Passé colonial : l'Algérie veut des excuses de la France pour "apaiser le climat"

Publié le 5 juillet 2020 à 22h04
L'Algérie a enterré les restes de 24 de ses "martyrs", des combattants anticoloniaux, remis par la France.
L'Algérie a enterré les restes de 24 de ses "martyrs", des combattants anticoloniaux, remis par la France. - Source : ALGERIAN PRESIDENCY PRESS OFFICE / AFP

MÉMOIRE - L'Algérie a enterré dimanche les restes de 24 combattants anti-coloniaux remis par la France au carré des "martyrs". Mais Alger attend d'autres gestes de Paris pour apaiser les relations entre les deux pays.

Ils avaient été fusillés puis décapités. Leurs crânes avaient été gardés comme "trophées de guerre" par les militaires français. L'Algérie a enterré ce dimanche 5 juillet, jour anniversaire de son indépendance, les restes de 24 combattants anti-coloniaux remis par la France. Conservés depuis des décennies dans un musée parisien, les crânes de ces Algériens tués au début de l'occupation française au XIXe siècle ont été inhumés lors d'obsèques solennelles au cimetière d'El Alia, le plus grand du pays. 

Situé dans la banlieue est d'Alger, il abrite le "carré des martyrs de la Révolution algérienne", où reposent l'émir Abdelkader, héros de la première résistance anti-française et les grandes figures de la guerre d'indépendance (1954-1962). Les 24 cercueils ont été mis en terre dans un carré près des tombes des anciens chefs d'Etat, en présence du président Abdelmadjid Tebboune et de dignitaires. Les drapeaux algériens qui les recouvraient ont été remis par Tebboune à des "cadets de la nation, des lycéens qui suivent leur cursus dans des écoles militaires, comme un passage de témoin à la jeune génération", selon un responsable.

"Sans eux, nous ne serions pas ici aujourd'hui"

Après leur transfert vendredi de France en Algérie, les cercueils ont été exposés samedi au Palais de la culture à Alger, où une foule nombreuse s'est déplacée pour un ultime hommage. "Aujourd'hui est un grand jour. Pour moi, c'est le véritable jour de l'indépendance. Il s'agit des premiers Algériens qui se sont sacrifiés pour le pays. Sans eux, nous ne serions pas ici aujourd'hui", a dit à l'AFP Yamina, 83 ans, l'arrière petite-fille de Mokhtar Ben Kouider El Titraoui, l'un des 24 "martyrs" algériens.

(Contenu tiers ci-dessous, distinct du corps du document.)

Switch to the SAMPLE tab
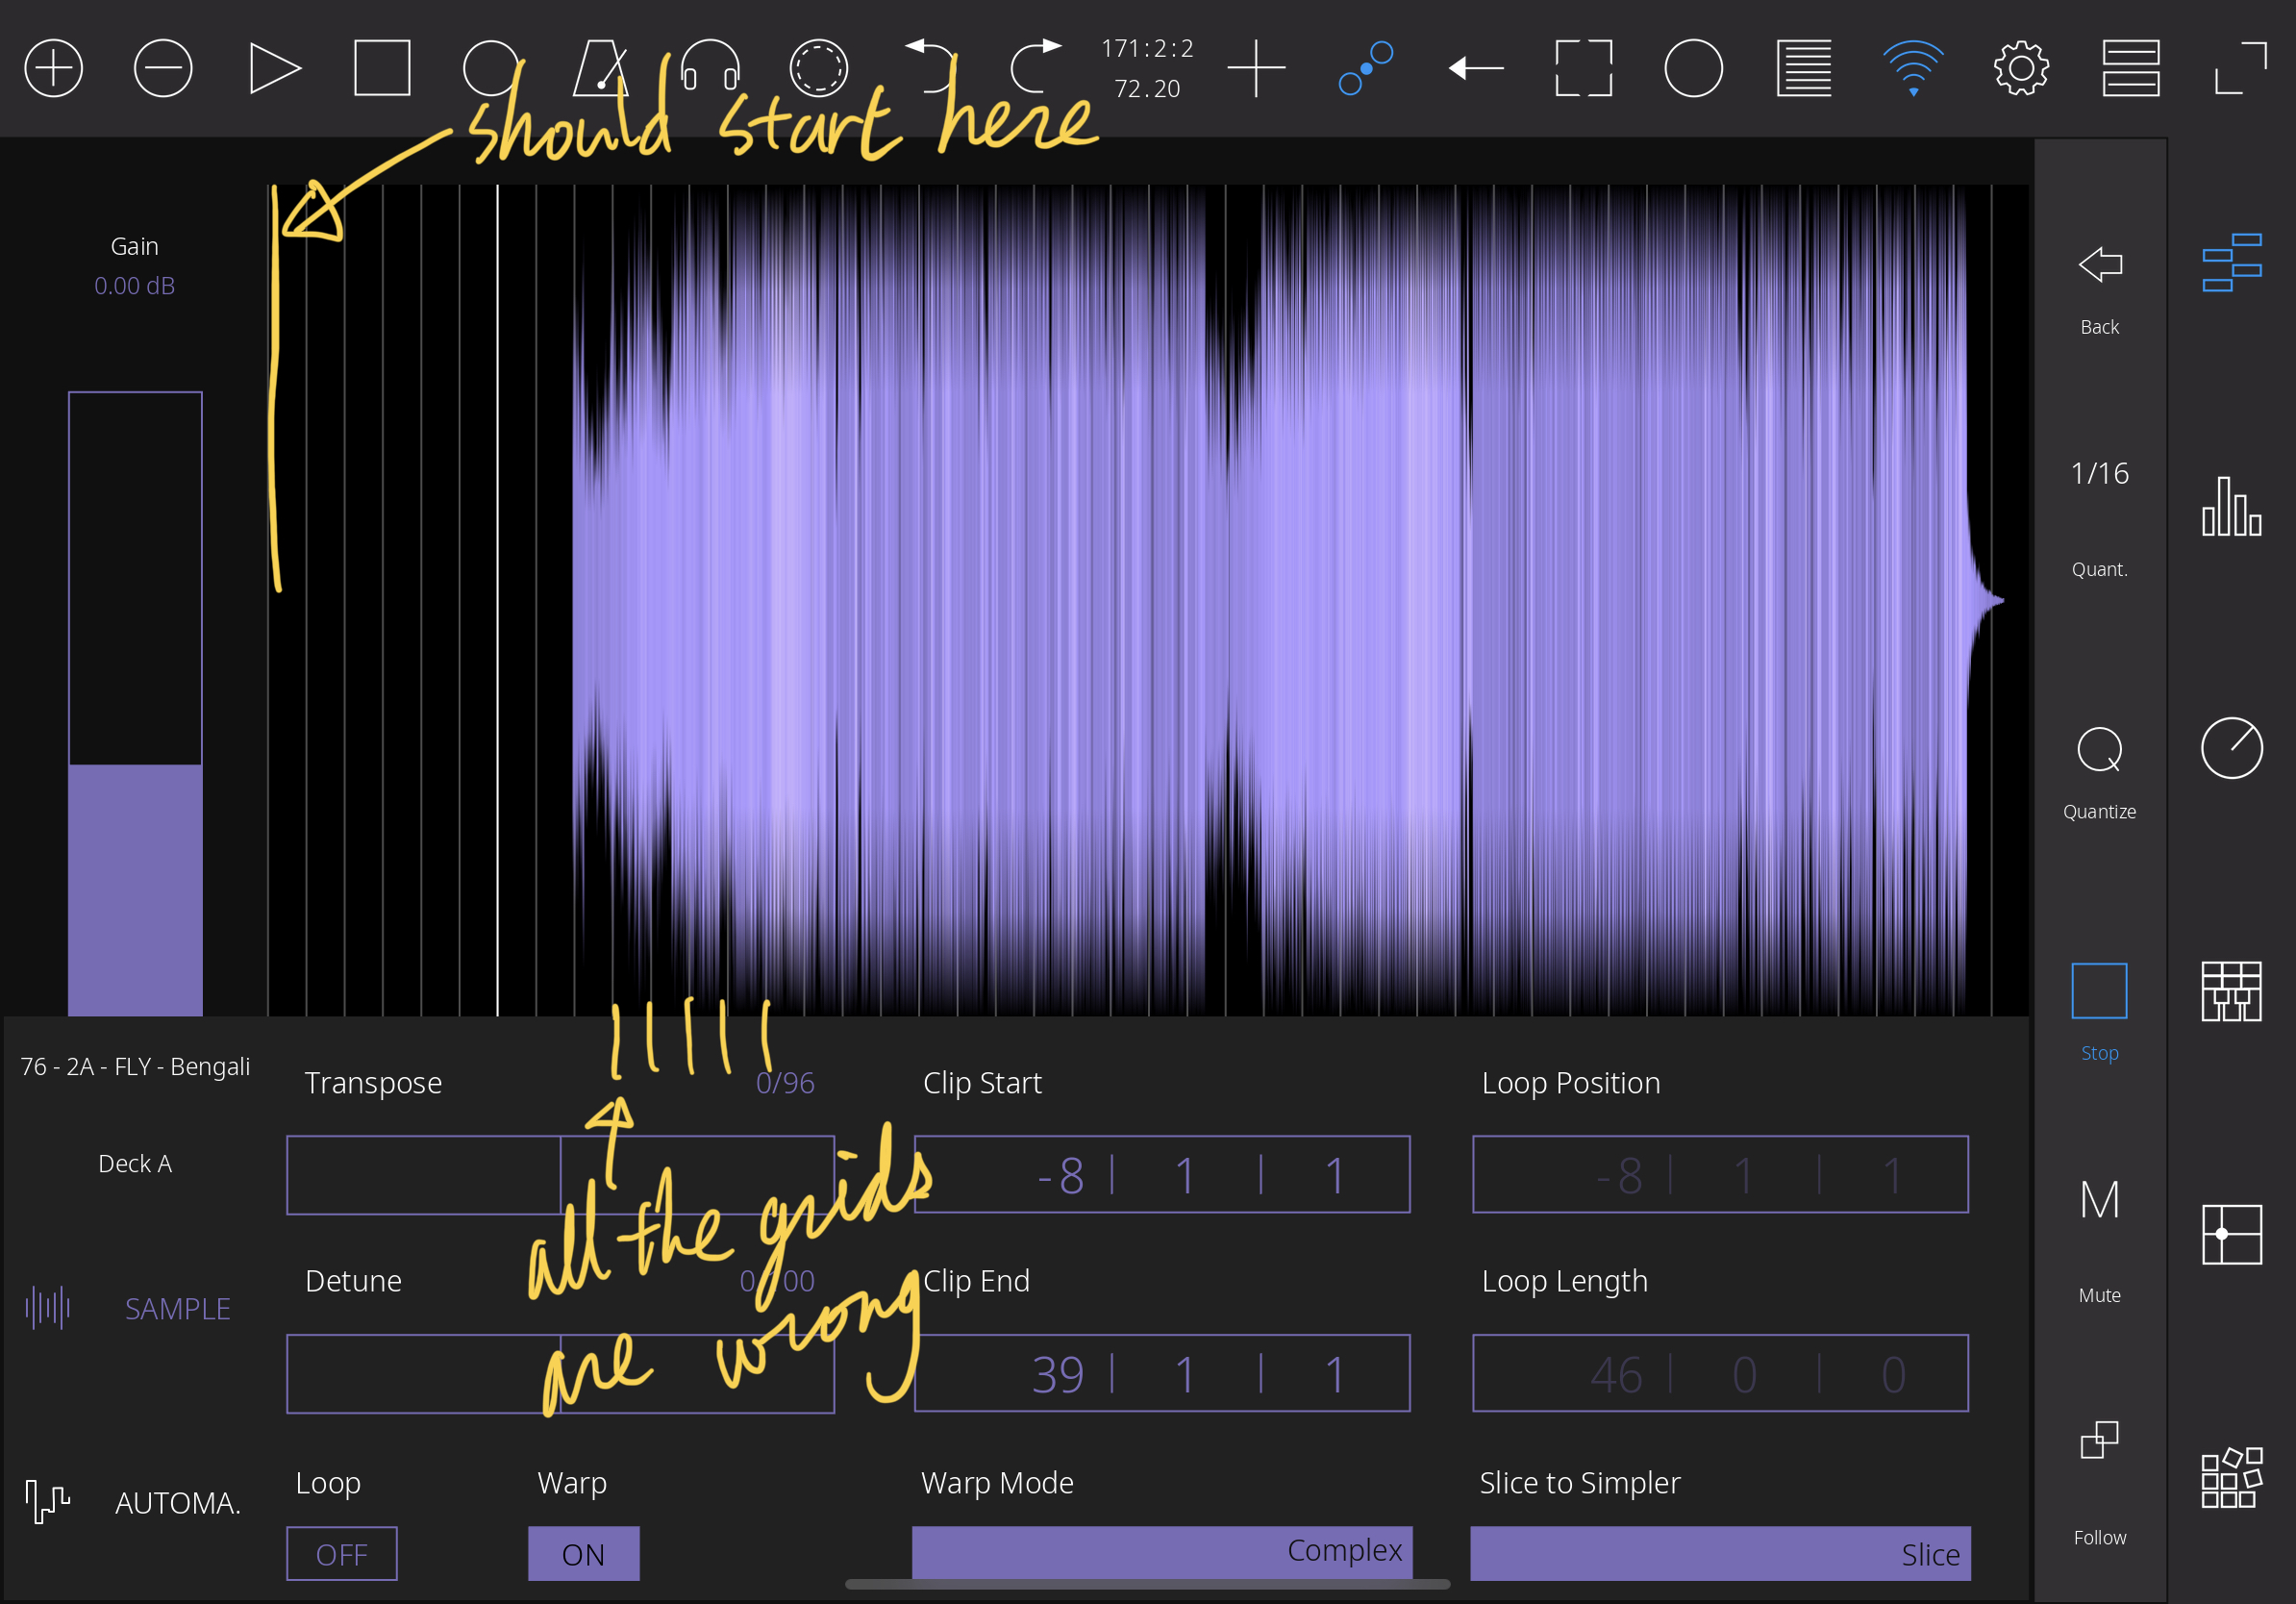This screenshot has height=1604, width=2296. 176,1308
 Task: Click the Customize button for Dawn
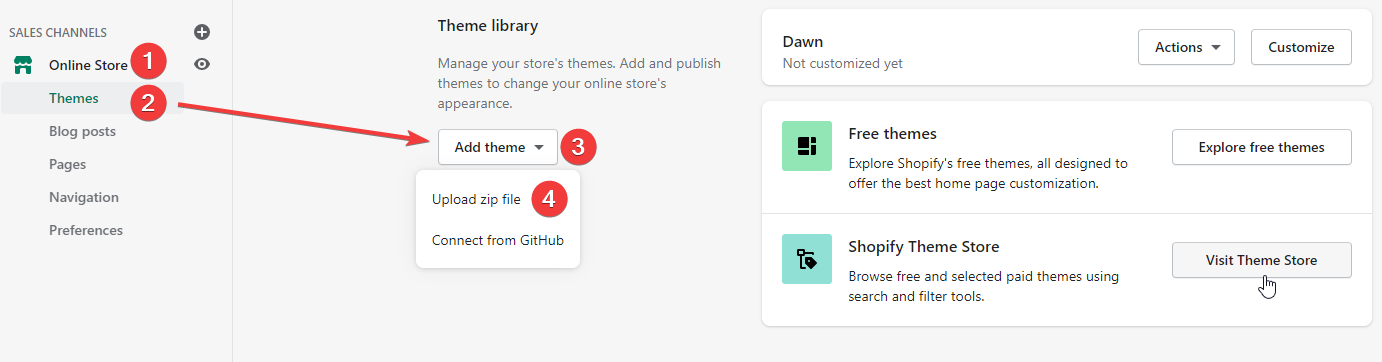pyautogui.click(x=1301, y=47)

Colonisée de 1830 à 1962, l'Algérie avait réclamé officiellement la remise de dizaines de crânes et d'archives coloniales en janvier 2018. Leur restitution par la France est un signe fort d'un dégel dans les relations entre l'Algérie et l'ancienne puissance coloniale, marquées depuis l'indépendance en 1962 par des polémiques et des crispations. "Ce geste s'inscrit dans une démarche d'amitié et de lucidité sur toutes les blessures de notre histoire", a commenté la présidence française.

En décembre 2017 à Alger, le président Macron s'était engagé à restituer les restes entreposés depuis le XIXe siècle dans les collections du Muséum national d'Histoire naturelle de Paris. La même année, mais avant son élection, il avait qualifié, également à Alger, la colonisation de l'Algérie de "crime contre l'humanité", s'attirant des critiques de la droite française.

"Il faut faire un autre pas (...) On le souhaite"

La question mémorielle reste au cœur des relations conflictuelles entre la France et l'Algérie, où la perception est que Paris ne fait pas assez pour se repentir de son passé colonial. Interviewé samedi par la chaîne France 24, le président Abdelmadjid Tebboune a estimé qu'il fallait "affronter le problème de la Mémoire qui hypothèque beaucoup de choses dans les relations" bilatérales. Sur d'éventuelles excuses de Paris, il a répondu : "On a déjà reçu des demi-excuses. Il faut faire un autre pas (...) On le souhaite". "Cela va permettre d'apaiser le climat et le rendre plus serein pour des relations économiques, pour des relations culturelles, pour des relations de voisinage", a-t-il ajouté en rappelant que plus de six millions d'Algériens vivent en France.

Le 23 juin dernier, les députés algériens ont adopté une loi "historique" instaurant une journée de la Mémoire, tous les 8 mai, en souvenir des massacres de 1945 commis par les forces françaises à Sétif et dans le Constantinois. Le pouvoir à Alger veut aussi remettre sur la table le dossier des "disparus" pendant la guerre d'indépendance - plus de 2200 personnes selon Alger - et celui des essais nucléaires français dans le Sahara algérien, qui "ont fait et continuent à faire des victimes".